O outro foi um sucesso profissional: Obama virou manchete ao ser eleito o primeiro presidente negro da Revista Jurídica Harvard, talvez o mais prestigioso jornal jurídico do país.

Com a formatura, jorraram ofertas de emprego poderosas. Obama optou por tomar outra direção. De volta a Chicago, Obama passou a trabalhar em uma pequena firma ligada à defesa dos direitos civis e a lecionar Direito Constitucional na Escola de Direito da Universidade de Chicago.

Em 1996, ele foi eleito para uma vaga no Senado do Estado, representando Hyde Park - a região de South Side que engloba a prestigiosa universidade assim como bolsões de extrema pobreza.
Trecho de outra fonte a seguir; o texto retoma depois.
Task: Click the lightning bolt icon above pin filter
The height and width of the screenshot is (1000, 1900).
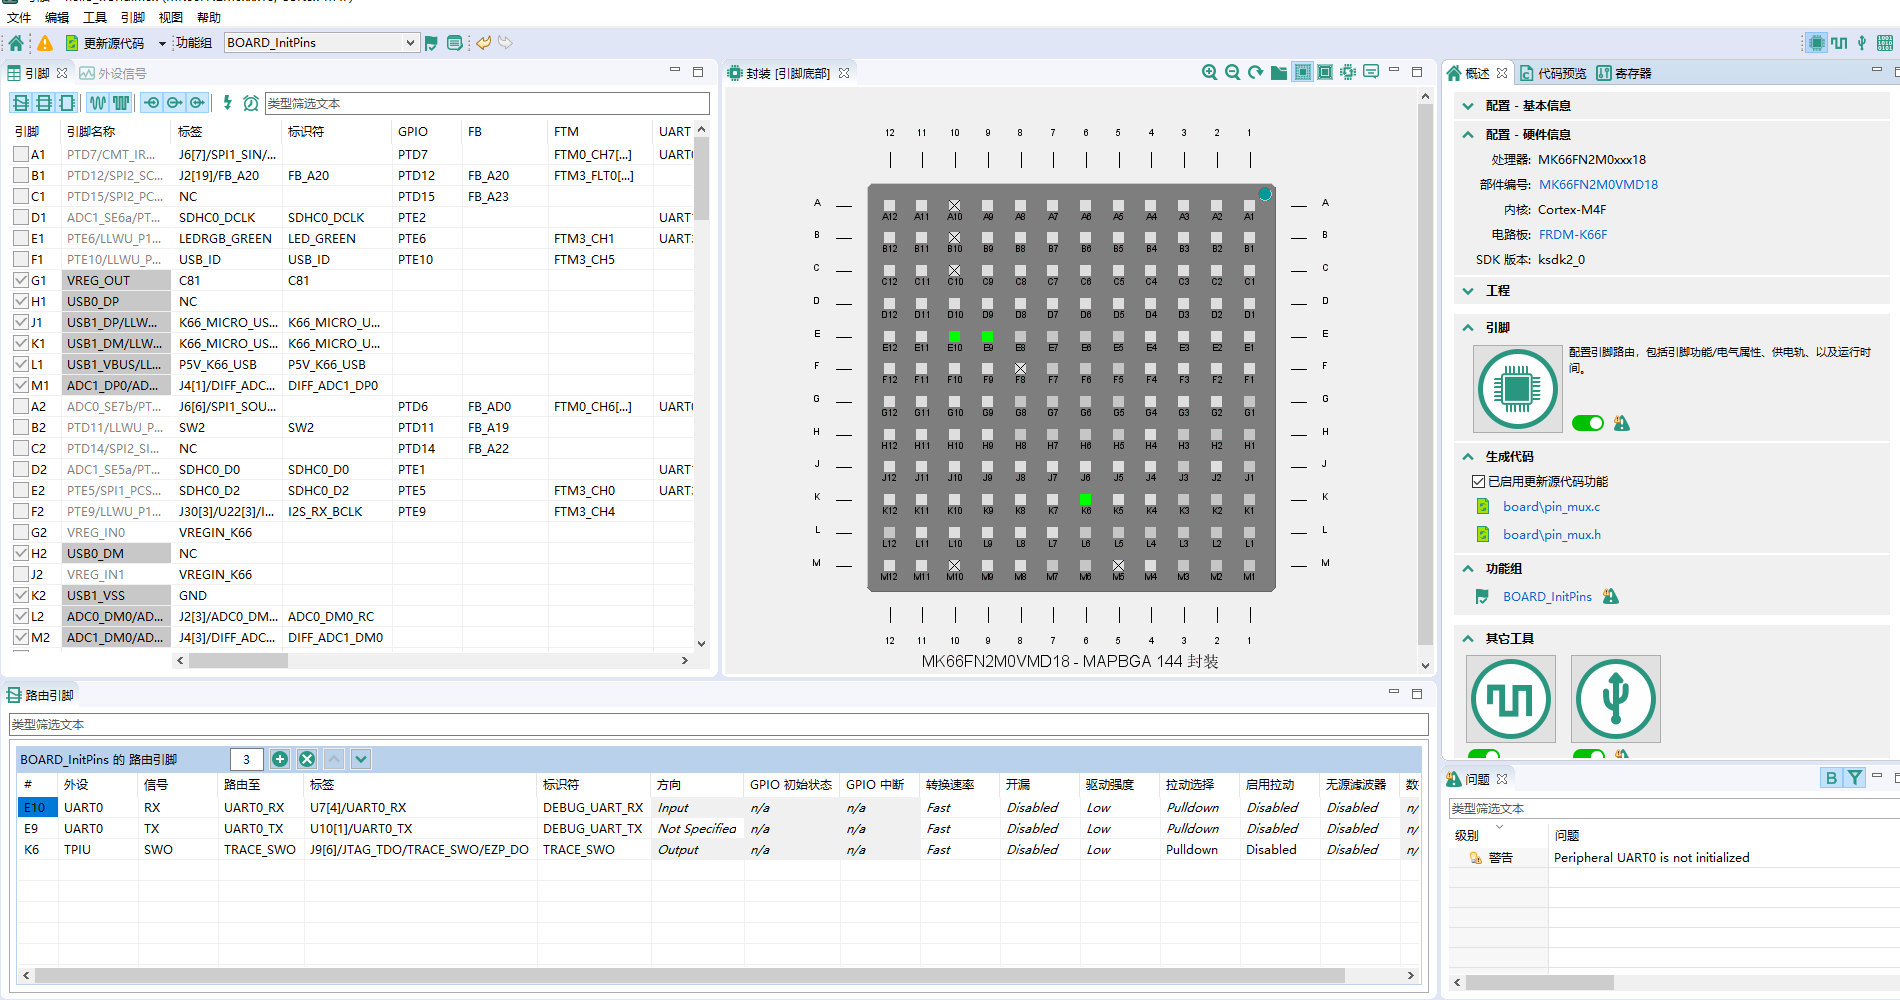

Obama tornou-se conhecido como um pragmático que cruzou fronteiras partidárias, trabalhando com republicanos e democratas. Mas, na condição de novato da atmosfera exclusivista de Springfield (capital do Estado de Illinois), Obama também experimentou reações de indiferença. Inicialmente, alguns parlamentares o viam arrogante. Suas raízes, seu estilo - ele evita a retórica de corte racial que alguns políticos negros usam - sempre provocaram debate sobre sua identidade racial. Alguns líderes negros e analistas sempre questionaram se ele seria ou não "negro o suficiente".

Após perder uma eleição, Obama começou a arquitetar seu próximo passo - uma campanha para o Senado Federal.

Ele lançou sua carreira política nacional com um discurso programático comovente na Convenção Nacional Democrata de 2004. A agitação começou naquela mesma noite. Comentaristas e políticos apregoaram-no como possível candidato à Casa Branca.

Quatro meses depois, Obama, ancorado em alguns golpes de sorte, ganhou assento no Senado, em vitória esmagadora.

Parecia ter um toque de Midas: dois livros de sucesso, dois prêmios Grammy por gravá-los em áudio, capas de revistas, aparições na TV, convites por todos os lados.

Depois de dizer que não tinha intenção de concorrer a presidente, mudou de idéia e anunciou a candidatura em fevereiro de 2007. E assim começou uma prova de resistência de 16 meses.

Encheu estádios gigantescos no rastro da campanha, atraindo eleitores com sua oratória altiva e a mensagem de uma "mudança na qual se pode acreditar", além das promessas de encerrar a guerra contra o Iraque.

Acumulou grandes maiorias entre os eleitores negros, jovens e com formação universitária, mas encontrou mais dificuldades para convencer votantes idosos, da classe trabalhadora e algumas mulheres. Ao longo do caminho, sua campanha arrecadou quase US$ 265 milhões, quantia recorde, de cerca de 1,5 milhão de colaboradores, sendo que a maioria doou pequenos valores pela internet.

Mas ele também tropeçou. Enfrentou reiterados questionamentos sobre sua capacidade de discernimento pela associação com seu antigo e polêmico pastor tendo que, por fim, denunciar os comentários dele como "desagregadores e destrutivos". E também teve de voltar atrás quando chamou de amargos os moradores de pequenas cidades - comentário que seus críticos disseram ser elitista.

Em maio, sua campanha estava novamente encaminhada e Obama visitou a Câmara dos Deputados. Foi inundado por desejos de boa sorte, apertos de mão, tapinhas nas costas. Alguns até o chamaram de "senhor presidente".